Mint is rich in antioxidants, Vitamins A and C.  It is carminative, anti spasmodic, helps digestion and reduces flatulence , throat and sinus infections.  When added to a summer drink, mint enhances the cooling quality.  Try it with lemon/lime juice, buttermilk, iced tea, water melon juice and in many more creative combinations. 

Mustard—is one of the oldest spices and is very widely used.  Most ancient cultures used it for seasoning food and also as a condiment or pickling spice, because of its preservative properties. Mustard oil is rich in alpha linoleic acid which is a source of Omega 3.  It has the lowest saturated fat content among edible oils and is healthy to use.
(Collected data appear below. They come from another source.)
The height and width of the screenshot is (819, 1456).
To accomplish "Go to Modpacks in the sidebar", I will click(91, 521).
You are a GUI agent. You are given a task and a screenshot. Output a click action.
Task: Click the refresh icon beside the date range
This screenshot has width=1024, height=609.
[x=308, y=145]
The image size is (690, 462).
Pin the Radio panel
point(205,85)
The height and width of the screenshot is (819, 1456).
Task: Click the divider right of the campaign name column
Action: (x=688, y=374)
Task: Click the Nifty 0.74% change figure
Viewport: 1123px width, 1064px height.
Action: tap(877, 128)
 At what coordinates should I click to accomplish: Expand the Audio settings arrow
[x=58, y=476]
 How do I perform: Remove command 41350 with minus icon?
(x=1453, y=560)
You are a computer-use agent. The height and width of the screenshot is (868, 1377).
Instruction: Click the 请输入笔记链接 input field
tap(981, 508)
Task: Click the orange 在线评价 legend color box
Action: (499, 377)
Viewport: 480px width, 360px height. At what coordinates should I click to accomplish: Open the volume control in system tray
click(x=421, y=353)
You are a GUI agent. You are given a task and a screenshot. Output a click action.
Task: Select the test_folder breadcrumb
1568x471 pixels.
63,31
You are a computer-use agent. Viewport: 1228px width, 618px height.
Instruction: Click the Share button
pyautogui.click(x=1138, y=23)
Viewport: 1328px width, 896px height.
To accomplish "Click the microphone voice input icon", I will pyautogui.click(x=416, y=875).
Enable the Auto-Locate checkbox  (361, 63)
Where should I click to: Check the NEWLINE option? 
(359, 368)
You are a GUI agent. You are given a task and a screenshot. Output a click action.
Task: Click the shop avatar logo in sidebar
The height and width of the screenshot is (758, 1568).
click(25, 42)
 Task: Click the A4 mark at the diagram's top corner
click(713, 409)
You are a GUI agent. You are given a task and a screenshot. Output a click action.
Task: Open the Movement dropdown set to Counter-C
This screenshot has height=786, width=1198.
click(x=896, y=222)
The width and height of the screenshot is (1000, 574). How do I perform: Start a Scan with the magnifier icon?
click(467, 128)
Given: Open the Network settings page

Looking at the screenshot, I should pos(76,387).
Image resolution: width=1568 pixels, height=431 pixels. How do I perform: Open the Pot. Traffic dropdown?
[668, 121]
Mustard has great antioxidant and anti bacterial properties and is rich in micro nutrients In some traditions it is used for its healing properties—as a pain reliever for muscular pains, in liniments and poultices for insect bites.

The name mustard is derived from the Latin word ‘mustum’ which means ‘must’…this spice is definitely a ‘must’.  It adds piquancy to food flavors and is good in marinades, barbecue sauces and other condiments.  Powdered mustard acts as an emulsifier in salad dressings

American mustard is usually made from white mustard seeds blended with sugar, vinegar and colored with turmeric.

English mustard is also made with white mustard seeds but has a greater pungency.  It is sometimes mixed with wheat flour for bulk and has turmeric for color. Do watch out for wheat ingredients before using this mustard.

Dijon mustard is made from husked black mustard seeds blended with salt, and spices. It is important to check the manufacturer’s website whether wheat or gluten has been used in the wine fermentation process.

Ginger—has great digestive and anti inflammatory properties.  Adding ginger to beans and other legumes while cooking makes them easily digestible and less flatulent.  Ginger helps to clear coughs, colds, soothes nausea and crampis.  It is a mild natural alternative to histamines.

Ginger has strong anti oxidant properties, inhibiting oild from growing rancid in the body.  It also contains small quantities of iron and calcium along with micro nutrients like magnesium, manganese and phosphorus.

Garlic—is the most protective of all root vegetables.  It is a powerful immune system booster, helps lower cholesterol and inhibits growth of tumours.  It has strong antioxidant properties as it has the rare mineral, selenium.  A recent USDA report calls garlic a “functional food” with special nutritional benefits.

Garlic contains nutrients such as Vitamins A and C, and significant amounts of calcium, phosphorus, magnesium and zinc.  But its most important ingredient is allicin, a sulphur bearing compound which is an effective anti coagulant.

Food cooked with garlic is protected from pathogens for a good period of time and does not spoil as quickly as food cooked without.  It is important to also add other spices to food to preserve it naturally.

Cornell researchers tell us that people began using garlic and similar herbs centuries ago to kill bacteria and other food borne pathogens.

Reducing ‘Spicy’ food from our diet is not a good option. We can add less cayenne pepper/ jalapenos/ red and green chilies to our food, but adding spices is extremely important for health and general well being.

Spices add Variety, which is the ‘spice’ of life, so go ahead, Spice It Up!